Dr. Han aims to fill that gap with an innovative approach to treatment. His lab, the Han Laboratory for Cell-Instructive Biomaterials and Regenerative Engineering, which is focused on technologies that promote musculoskeletal soft tissue regeneration, has received an FY23 Applied Research Award from the Department of Defense to develop an injectable protein-releasing hydrogel patch that has the potential to prevent, or even reverse, rotator cuff muscle degeneration.

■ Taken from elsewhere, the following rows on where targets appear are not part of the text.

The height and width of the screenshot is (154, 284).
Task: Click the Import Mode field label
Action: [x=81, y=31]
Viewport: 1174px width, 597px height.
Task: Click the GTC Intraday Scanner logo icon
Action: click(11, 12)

The hydrogel patch will steadily release a protein called WNT7A, which plays a key role in embryo development and homeostasis of skeletal muscle. Previously, Dr. Han conducted a study demonstrating that, when delivered using a hydrogel patch, this protein has the ability to simultaneously reduce fatty infiltration and muscle wasting, which suggests therapeutic potential for rotator cuff muscle disease. The results of his study, “WNT7A suppresses adipogenesis of skeletal muscle mesenchymal stem cells and fatty infiltration through the alternative Wnt-Rho-YAP/TAZ signaling axis,” were published April 11, 2023 in Stem Cell Reports.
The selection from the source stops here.